Тони Кент

Обречен на смерть

Посвящается Виктории и Джозефу.

Благодаря вам эта книга состоялась

Один

Звук бьющегося стекла не разбудил Филиппа Лонгмана. Для этого ему нужно было бы спать, а его дряхлое тело больше не требовало сна.

С укрепленной секции потолка свисали металлические поручни. Лонгман ухватился за них так крепко, как только могли его слабые руки. Превозмогая себя, он подтянул тело вверх. Автоматический матрас последовал за ним, призванный поддержать, если силы его покинут. Лонгман был гордым человеком. Слишком гордым для того, чтобы его поднимало механическое ложе. Слишком гордым для сигнализации. Но гордость не могла удержать его в вертикальном положении. Матрас был единственной уступкой Лонгмана своему чахнущему телу.

Комнату заполнили звуки прилагаемых им усилий.

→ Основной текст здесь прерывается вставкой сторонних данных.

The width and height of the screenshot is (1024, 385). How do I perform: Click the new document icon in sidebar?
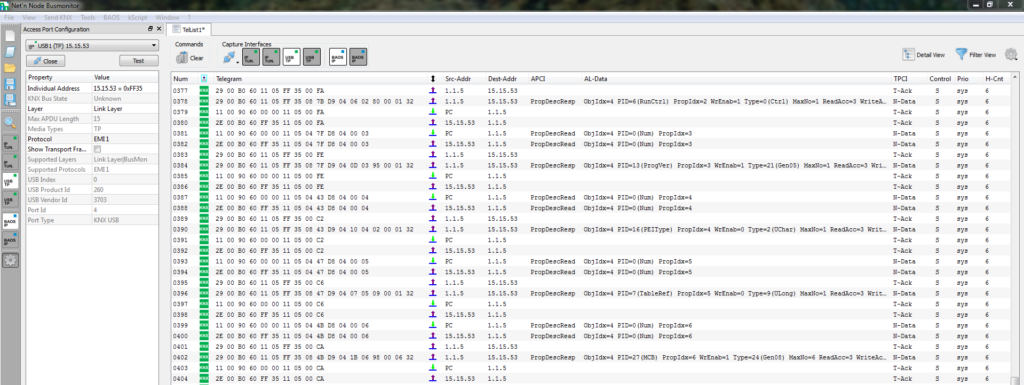10,35
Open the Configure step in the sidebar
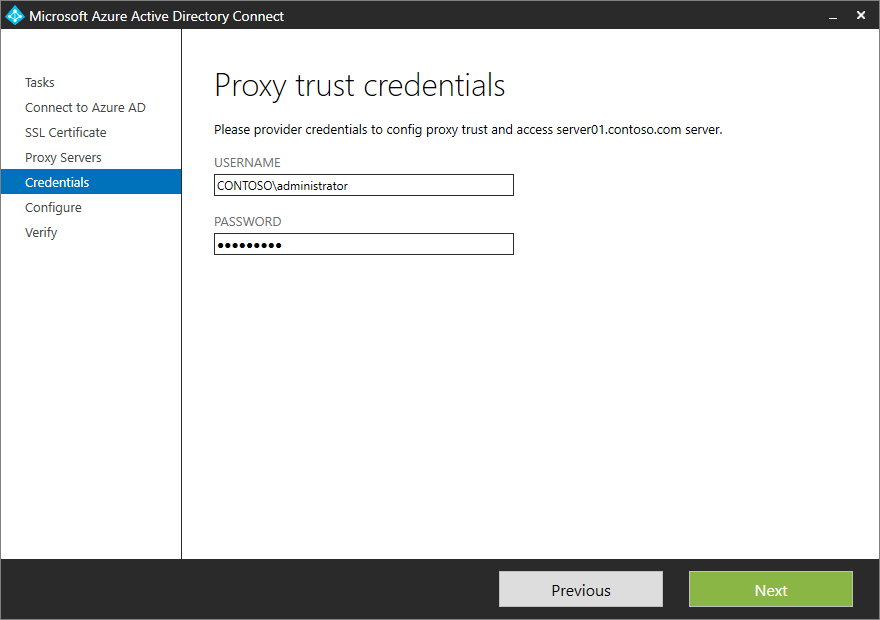Viewport: 880px width, 620px height. tap(53, 207)

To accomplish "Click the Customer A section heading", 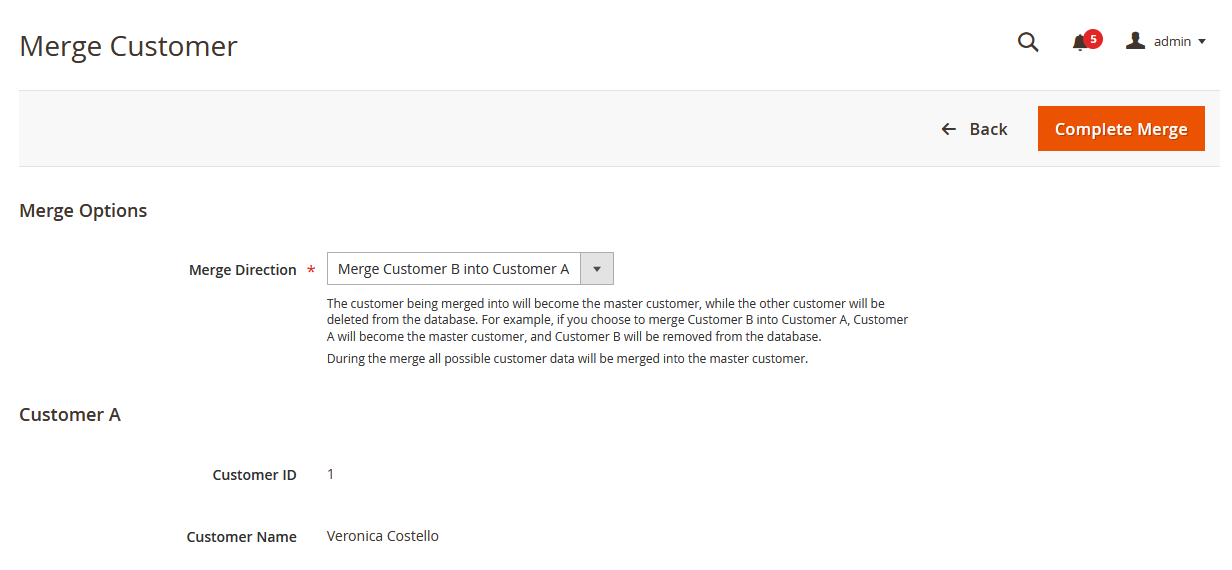I will [x=70, y=415].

Тяжелое дыхание. Пыхтение. Стоны. В молодости Лонгман вел активный образ жизни. Даже в шестьдесят он выгодно отличался от сверстников физически. Но его шестьдесят давно остались в прошлом. Теперь он едва мог слезть с кровати.

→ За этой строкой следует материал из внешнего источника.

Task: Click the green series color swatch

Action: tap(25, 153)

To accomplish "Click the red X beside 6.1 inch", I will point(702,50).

Наконец-то подоспевший матрас прижался к спине Лонгмана, принимая на себя бо́льшую часть веса. Лонгман отпустил поручни, и в комнату вернулась тишина.

Лонгман прислушался.

Этот звук невозможно было перепутать ни с чем. То, как бьется стекло, различил бы и его слабый слух. Но определить источник шума было уже труднее. Упала пепельница? Винный бокал? Или разбилось окно, чтобы некто мог войти без приглашения? Не то чтобы какой-то из этих вариантов был лучше или хуже остальных. В пустом доме, где обитал только восьмидесятипятилетний вдовец, каждый из них сулил неприятности.

Лонгман напряг слух. Поначалу до него не доносилось ни звука. По крайней мере, он не мог различить ни звука.

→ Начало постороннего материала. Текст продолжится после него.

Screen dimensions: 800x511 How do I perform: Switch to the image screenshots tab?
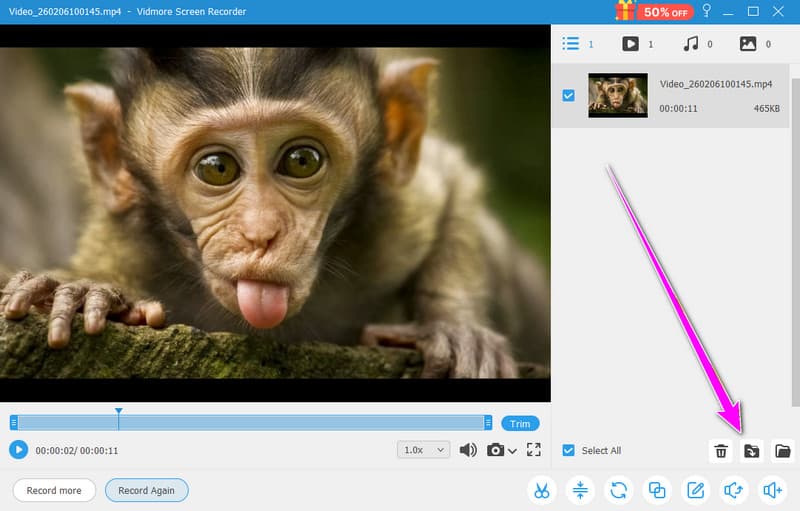click(x=748, y=44)
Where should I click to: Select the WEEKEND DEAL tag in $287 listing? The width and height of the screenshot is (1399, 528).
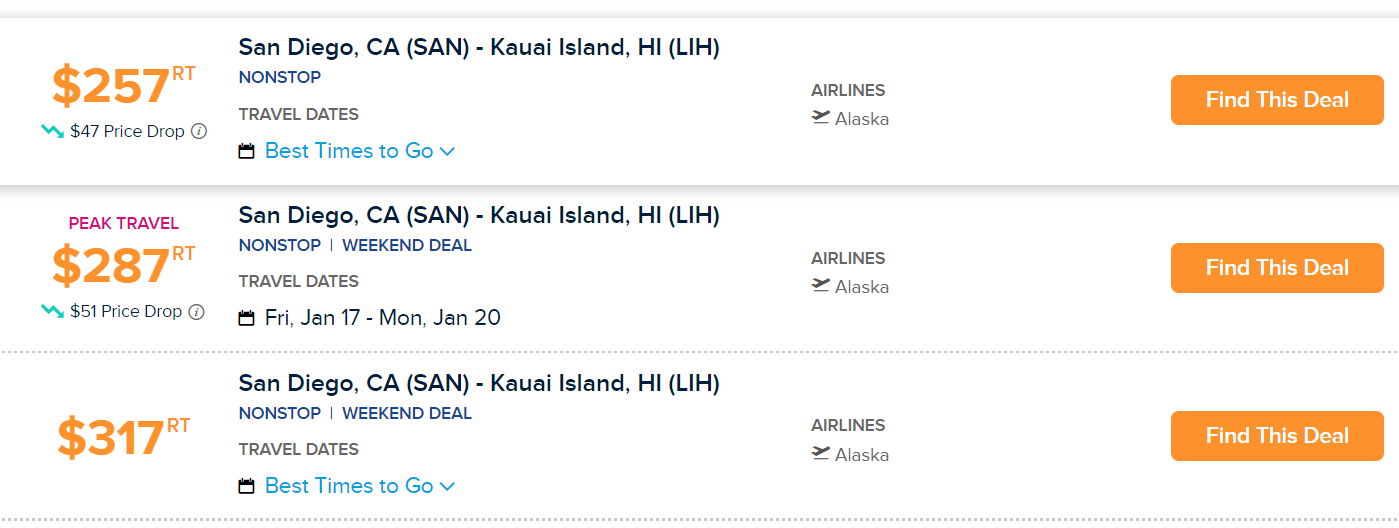[407, 245]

Дом был большой. А с тех пор как умерла жена, а дети переехали, стал казаться слишком большим. Но Лонгман не мог заставить себя перебраться на новое место. Покинуть семейную обитель, где прожил пятьдесят лет. Он знал этот дом вдоль и поперек.

Именно из-за этого знания следующий звук наполнил его тревогой. Скрип первой ступеньки главной лестницы.

Характерный звук для дома, возведенного десятки лет назад. Днем, когда приходила домработница, этот скрип казался самым естественным на свете. Но сейчас, когда часы у кровати показывали три часа ночи? В такое время он внушал ужас.

За скрипом последовали шаги, но их заглушил шорох отброшенного одеяла, из-под которого Лонгман высвободил свои хилые ноги. Двигаясь всем телом из-за боли, причиняемой артритом, он спустил ноги с края кровати на пол. Муки были невыносимы: последний раз он перемещался так быстро лет пять назад, когда его тазобедренные суставы еще работали. Но он постарался не обращать внимания на агонию и кое-как встал на ноги, держась для опоры за столбик кровати.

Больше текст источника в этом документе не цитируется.